About this task => Your output should be the complete listing, repeated exactly.

::::::::::

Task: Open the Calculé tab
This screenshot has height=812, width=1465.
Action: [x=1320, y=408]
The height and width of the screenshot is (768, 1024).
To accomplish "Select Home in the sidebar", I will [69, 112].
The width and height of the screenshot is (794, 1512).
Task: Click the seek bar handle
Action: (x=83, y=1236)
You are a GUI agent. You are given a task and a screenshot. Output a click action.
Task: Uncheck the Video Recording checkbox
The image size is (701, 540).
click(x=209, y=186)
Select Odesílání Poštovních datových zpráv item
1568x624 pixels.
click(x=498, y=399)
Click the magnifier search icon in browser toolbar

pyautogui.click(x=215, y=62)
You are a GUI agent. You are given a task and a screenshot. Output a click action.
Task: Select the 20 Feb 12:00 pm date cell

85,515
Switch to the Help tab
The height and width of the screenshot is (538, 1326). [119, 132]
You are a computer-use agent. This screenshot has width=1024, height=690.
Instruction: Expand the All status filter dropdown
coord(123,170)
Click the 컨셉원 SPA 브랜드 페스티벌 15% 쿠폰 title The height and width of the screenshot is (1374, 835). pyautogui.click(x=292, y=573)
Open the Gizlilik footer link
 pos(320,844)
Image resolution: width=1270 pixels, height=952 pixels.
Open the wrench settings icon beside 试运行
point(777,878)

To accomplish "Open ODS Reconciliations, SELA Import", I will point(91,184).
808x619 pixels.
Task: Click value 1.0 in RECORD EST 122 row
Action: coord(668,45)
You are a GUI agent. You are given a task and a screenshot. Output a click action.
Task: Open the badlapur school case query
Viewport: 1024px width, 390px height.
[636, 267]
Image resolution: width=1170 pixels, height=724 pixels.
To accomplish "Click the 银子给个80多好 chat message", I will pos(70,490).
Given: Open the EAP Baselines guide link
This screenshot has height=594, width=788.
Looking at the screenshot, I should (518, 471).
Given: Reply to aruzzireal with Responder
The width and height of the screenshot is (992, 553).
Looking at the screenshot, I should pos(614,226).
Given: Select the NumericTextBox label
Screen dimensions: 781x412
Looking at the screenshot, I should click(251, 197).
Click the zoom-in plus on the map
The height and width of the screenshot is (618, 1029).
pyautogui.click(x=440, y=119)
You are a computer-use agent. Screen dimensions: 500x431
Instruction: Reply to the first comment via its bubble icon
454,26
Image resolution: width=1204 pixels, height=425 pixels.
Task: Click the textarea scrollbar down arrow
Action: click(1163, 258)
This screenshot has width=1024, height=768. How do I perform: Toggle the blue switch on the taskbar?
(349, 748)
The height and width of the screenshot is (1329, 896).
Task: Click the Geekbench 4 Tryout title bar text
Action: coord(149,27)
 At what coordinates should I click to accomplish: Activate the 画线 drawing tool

::::::::::

Exercise answer =>
Task: Open the Calculé tab
This screenshot has height=812, width=1465.
Action: [x=1320, y=408]
The height and width of the screenshot is (768, 1024).
To accomplish "Select Home in the sidebar", I will [69, 112].
The width and height of the screenshot is (794, 1512).
Task: Click the seek bar handle
Action: (x=83, y=1236)
You are a GUI agent. You are given a task and a screenshot. Output a click action.
Task: Uncheck the Video Recording checkbox
The image size is (701, 540).
click(x=209, y=186)
Select Odesílání Poštovních datových zpráv item
1568x624 pixels.
click(x=498, y=399)
Click the magnifier search icon in browser toolbar

pyautogui.click(x=215, y=62)
You are a GUI agent. You are given a task and a screenshot. Output a click action.
Task: Select the 20 Feb 12:00 pm date cell

85,515
Switch to the Help tab
The height and width of the screenshot is (538, 1326). [119, 132]
You are a computer-use agent. This screenshot has width=1024, height=690.
Instruction: Expand the All status filter dropdown
coord(123,170)
Click the 컨셉원 SPA 브랜드 페스티벌 15% 쿠폰 title The height and width of the screenshot is (1374, 835). pyautogui.click(x=292, y=573)
Open the Gizlilik footer link
 pos(320,844)
Image resolution: width=1270 pixels, height=952 pixels.
Open the wrench settings icon beside 试运行
point(777,878)

To accomplish "Open ODS Reconciliations, SELA Import", I will point(91,184).
808x619 pixels.
Task: Click value 1.0 in RECORD EST 122 row
Action: coord(668,45)
You are a GUI agent. You are given a task and a screenshot. Output a click action.
Task: Open the badlapur school case query
Viewport: 1024px width, 390px height.
[636, 267]
Image resolution: width=1170 pixels, height=724 pixels.
To accomplish "Click the 银子给个80多好 chat message", I will pos(70,490).
Given: Open the EAP Baselines guide link
This screenshot has height=594, width=788.
Looking at the screenshot, I should (518, 471).
Given: Reply to aruzzireal with Responder
The width and height of the screenshot is (992, 553).
Looking at the screenshot, I should pos(614,226).
Given: Select the NumericTextBox label
Screen dimensions: 781x412
Looking at the screenshot, I should click(251, 197).
Click the zoom-in plus on the map
The height and width of the screenshot is (618, 1029).
pyautogui.click(x=440, y=119)
You are a computer-use agent. Screen dimensions: 500x431
Instruction: Reply to the first comment via its bubble icon
454,26
Image resolution: width=1204 pixels, height=425 pixels.
Task: Click the textarea scrollbar down arrow
Action: click(1163, 258)
This screenshot has width=1024, height=768. How do I perform: Toggle the blue switch on the taskbar?
(349, 748)
The height and width of the screenshot is (1329, 896).
Task: Click the Geekbench 4 Tryout title bar text
Action: coord(149,27)
 At what coordinates should I click to accomplish: Activate the 画线 drawing tool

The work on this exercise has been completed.